══ THE DATA

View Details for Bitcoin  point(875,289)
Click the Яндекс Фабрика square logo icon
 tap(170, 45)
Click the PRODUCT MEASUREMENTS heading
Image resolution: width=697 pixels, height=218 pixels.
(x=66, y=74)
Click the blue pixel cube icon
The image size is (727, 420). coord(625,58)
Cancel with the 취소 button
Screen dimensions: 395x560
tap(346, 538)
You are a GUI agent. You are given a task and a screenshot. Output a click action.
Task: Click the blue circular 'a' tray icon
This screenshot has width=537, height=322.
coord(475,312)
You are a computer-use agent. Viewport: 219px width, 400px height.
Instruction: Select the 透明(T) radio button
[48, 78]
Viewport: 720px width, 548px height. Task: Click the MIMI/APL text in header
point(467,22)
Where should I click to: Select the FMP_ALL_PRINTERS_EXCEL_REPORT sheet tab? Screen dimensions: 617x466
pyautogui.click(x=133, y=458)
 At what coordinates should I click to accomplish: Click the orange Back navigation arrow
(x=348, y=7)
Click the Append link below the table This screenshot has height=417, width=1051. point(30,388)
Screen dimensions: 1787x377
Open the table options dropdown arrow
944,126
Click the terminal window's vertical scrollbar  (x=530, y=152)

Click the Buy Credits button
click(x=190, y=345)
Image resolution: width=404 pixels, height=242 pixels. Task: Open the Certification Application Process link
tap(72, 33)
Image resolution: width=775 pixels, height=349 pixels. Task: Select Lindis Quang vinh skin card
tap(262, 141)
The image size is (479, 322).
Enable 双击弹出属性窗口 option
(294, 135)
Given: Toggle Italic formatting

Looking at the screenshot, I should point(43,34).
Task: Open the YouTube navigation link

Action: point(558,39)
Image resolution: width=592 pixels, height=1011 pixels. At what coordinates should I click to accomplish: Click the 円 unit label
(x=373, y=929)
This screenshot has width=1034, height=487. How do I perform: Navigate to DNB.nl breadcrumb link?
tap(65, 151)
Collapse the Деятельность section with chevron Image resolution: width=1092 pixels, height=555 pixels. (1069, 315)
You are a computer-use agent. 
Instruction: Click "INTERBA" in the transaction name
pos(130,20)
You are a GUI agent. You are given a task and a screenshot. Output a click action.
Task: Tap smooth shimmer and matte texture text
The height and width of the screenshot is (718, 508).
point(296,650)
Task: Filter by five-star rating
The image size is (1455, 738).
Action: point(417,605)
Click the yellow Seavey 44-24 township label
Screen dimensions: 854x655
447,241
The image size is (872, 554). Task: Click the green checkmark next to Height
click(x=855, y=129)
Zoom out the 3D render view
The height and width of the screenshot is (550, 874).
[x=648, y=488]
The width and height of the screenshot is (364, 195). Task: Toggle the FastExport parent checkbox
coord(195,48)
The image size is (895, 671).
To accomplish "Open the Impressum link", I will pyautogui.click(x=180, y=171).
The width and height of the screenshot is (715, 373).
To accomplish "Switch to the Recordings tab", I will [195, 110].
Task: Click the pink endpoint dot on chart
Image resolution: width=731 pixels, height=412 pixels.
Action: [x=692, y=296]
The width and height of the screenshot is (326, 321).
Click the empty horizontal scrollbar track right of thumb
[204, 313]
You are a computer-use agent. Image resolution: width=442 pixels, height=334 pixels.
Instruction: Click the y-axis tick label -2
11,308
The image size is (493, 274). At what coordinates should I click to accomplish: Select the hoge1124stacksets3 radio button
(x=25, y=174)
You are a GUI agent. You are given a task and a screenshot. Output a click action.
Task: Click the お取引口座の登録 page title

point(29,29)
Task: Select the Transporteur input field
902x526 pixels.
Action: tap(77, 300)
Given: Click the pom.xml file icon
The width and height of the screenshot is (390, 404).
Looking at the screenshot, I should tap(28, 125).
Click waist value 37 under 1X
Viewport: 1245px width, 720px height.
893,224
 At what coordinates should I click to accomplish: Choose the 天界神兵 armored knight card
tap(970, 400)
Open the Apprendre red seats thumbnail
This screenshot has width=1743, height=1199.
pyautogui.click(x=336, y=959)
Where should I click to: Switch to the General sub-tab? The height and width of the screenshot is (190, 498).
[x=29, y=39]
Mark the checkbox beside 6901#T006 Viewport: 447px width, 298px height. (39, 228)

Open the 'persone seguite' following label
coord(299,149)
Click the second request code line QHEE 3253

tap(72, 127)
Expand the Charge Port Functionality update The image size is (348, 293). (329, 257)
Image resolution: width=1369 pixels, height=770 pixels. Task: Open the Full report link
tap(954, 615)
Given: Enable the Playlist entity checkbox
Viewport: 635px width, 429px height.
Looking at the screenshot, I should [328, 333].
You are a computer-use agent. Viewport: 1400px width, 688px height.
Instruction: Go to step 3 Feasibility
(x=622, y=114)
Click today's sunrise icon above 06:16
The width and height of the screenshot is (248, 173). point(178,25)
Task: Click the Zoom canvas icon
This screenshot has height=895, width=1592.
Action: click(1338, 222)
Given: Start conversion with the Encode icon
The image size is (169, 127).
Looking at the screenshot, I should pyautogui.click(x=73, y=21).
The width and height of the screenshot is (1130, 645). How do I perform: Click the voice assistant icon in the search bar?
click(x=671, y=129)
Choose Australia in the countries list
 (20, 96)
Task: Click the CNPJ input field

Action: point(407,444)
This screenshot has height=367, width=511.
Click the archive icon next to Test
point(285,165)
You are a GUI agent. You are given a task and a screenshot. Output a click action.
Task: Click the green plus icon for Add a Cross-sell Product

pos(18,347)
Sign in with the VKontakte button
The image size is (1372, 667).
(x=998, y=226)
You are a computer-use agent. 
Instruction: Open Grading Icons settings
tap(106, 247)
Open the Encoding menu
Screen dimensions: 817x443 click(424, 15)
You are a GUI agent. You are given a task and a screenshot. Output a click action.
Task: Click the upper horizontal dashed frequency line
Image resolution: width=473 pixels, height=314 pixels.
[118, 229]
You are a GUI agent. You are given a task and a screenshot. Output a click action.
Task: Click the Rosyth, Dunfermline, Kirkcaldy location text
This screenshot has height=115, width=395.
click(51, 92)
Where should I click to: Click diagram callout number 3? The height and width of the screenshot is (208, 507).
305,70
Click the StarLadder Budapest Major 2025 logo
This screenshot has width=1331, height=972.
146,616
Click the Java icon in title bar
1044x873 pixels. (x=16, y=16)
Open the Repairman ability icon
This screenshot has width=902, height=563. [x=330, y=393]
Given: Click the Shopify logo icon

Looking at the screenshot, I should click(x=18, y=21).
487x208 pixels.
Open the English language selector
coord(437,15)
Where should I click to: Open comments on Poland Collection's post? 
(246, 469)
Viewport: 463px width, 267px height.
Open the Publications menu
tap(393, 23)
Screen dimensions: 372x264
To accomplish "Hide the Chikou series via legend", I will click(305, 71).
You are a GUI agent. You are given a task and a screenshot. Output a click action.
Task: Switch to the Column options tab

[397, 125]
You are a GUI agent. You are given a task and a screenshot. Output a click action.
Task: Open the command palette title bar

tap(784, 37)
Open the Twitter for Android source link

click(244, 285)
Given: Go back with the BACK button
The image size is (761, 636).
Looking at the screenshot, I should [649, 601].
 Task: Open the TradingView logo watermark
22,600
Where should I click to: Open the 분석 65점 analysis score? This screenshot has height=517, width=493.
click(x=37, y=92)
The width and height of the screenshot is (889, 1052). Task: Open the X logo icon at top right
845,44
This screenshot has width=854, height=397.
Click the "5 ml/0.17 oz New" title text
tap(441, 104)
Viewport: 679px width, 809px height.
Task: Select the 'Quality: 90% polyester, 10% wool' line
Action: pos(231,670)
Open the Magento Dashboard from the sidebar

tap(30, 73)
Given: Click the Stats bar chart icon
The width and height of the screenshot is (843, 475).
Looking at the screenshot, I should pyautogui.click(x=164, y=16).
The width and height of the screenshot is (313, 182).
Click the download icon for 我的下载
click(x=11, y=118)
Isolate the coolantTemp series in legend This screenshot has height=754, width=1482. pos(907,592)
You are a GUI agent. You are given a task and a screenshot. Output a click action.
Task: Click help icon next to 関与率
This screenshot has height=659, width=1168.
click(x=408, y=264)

════

**TASK INSTRUCTIONS:**
Work out how many lines above have the string "computer" in them, and give only the number.

**OUTPUT FOR THIS TASK:**
5